I’m becoming obsessed, as is often my wont, with the Prius. I visit the Prius website almost daily, scour the news for articles, google the web for mentions in other blogs and online sources, carry around my printed brochure, etc.
Today, for example, Gizmodo (one of my regular reads, linked from the “interesting & cool” section in the right column), “the gadgets weblog,” included an item about the “gadgety new Prius.”
Earlier this week, Motor Trend published a very positive article. Interestingly the only slightly negative comment by the reviewer was that “a bit more of a traditional look might have been more appealing. The exterior design is one of the few things I don’t like about the new Prius.” Conversely, I think that the sleek aerodynamic styling of the 2004 model adds significantly to its appeal.
In an article entitled “Leaner, Meaner and Greener,” the Washington Post also reviewed the Prius this past Sunday, noting that:
First impressions were bad.
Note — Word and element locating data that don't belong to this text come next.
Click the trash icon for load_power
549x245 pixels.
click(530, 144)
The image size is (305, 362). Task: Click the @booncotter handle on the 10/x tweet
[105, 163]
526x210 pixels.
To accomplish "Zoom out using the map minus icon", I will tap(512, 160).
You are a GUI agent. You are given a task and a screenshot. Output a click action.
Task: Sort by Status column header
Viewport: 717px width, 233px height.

The cues were wrong.
The Smart Entry ignition key wasn’t a key. It was a square electronic fob inserted into a dashboard slot — something more useful for punching a time clock than starting a car.
I pushed the power button but felt no life. I looked for the gearshift lever but found a joystick instead. It was my first hour in the 2004 Toyota Prius gas-electric sedan. I didn’t like it. But my distaste was short-lived.
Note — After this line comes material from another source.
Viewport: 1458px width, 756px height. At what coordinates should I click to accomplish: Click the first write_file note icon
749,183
The joystick became a joy, the easiest transmission-selection device I’ve ever used.
The reviewer went on to summarize that “[t]he 2004 Prius goes to the top of my list for best city cars. It has a practically unbeatable combination of good mileage, low emissions, power and scootability.”
Both the Post article and a feature in GEICO’s quarterly magazine, however, noted that one may need to drive more defensively in a Prius, because it’s so quiet in battery-mode (as when cruising a parking lot, or coming out of a garage) that pedestrians don’t hear it coming.
I’ve also become a bit of a Prius evangelist (similar to my earlier experiences evangelizing the Macintosh and the Saturn, and my current experience singing the praises of TiVo to everyone I know); in addition to my boss, who ended up placing her order for one even before I did, I’ve talked several other people at work into strongly considering the Prius.
Hallelujah, brothers and sisters! Release yourselves from the shackles of the gas pump! Breathe deeply of the clean air of Prius! Let me hear you shout!